Work to be completed:
Look in the data below for the line that contains "Instruction: Click the". Copy that line and the remaining lines exactly.

Items from a data source:
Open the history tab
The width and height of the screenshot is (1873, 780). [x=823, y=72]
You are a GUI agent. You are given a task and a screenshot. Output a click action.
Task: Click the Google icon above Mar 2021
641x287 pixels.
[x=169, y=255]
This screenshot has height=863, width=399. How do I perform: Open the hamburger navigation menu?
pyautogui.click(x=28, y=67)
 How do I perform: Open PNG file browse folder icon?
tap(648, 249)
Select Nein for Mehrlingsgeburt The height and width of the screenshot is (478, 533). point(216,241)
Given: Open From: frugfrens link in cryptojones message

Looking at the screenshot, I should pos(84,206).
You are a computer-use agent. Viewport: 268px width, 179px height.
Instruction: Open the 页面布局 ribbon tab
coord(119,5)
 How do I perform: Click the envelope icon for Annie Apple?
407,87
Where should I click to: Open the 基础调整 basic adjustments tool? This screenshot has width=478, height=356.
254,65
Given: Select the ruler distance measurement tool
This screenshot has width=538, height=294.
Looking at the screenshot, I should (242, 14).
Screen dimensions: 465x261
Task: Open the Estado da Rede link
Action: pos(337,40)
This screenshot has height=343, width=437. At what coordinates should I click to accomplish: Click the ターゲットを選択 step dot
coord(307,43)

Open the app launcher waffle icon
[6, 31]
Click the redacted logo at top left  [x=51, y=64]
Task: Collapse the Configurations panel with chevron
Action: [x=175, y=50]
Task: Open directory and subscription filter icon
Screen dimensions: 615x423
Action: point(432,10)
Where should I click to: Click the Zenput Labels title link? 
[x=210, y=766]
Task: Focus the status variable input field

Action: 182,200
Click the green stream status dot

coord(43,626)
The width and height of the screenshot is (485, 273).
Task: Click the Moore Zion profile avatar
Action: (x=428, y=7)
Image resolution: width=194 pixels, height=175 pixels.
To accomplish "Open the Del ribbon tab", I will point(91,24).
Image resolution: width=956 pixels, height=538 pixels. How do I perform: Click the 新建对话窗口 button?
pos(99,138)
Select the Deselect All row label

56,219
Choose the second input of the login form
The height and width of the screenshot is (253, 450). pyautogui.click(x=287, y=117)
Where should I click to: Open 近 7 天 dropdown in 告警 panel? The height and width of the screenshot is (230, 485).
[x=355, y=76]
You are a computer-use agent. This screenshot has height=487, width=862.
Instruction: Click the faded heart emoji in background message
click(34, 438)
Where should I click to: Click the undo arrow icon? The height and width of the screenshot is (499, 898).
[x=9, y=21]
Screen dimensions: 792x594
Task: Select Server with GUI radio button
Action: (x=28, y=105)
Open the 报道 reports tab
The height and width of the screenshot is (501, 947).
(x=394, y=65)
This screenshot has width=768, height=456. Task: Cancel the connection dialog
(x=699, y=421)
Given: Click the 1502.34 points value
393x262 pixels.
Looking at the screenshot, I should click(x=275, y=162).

Answer space:
Instruction: Click the faded heart emoji in background message
click(34, 438)
Where should I click to: Click the undo arrow icon? The height and width of the screenshot is (499, 898).
[x=9, y=21]
Screen dimensions: 792x594
Task: Select Server with GUI radio button
Action: (x=28, y=105)
Open the 报道 reports tab
The height and width of the screenshot is (501, 947).
(x=394, y=65)
This screenshot has width=768, height=456. Task: Cancel the connection dialog
(x=699, y=421)
Given: Click the 1502.34 points value
393x262 pixels.
Looking at the screenshot, I should click(x=275, y=162).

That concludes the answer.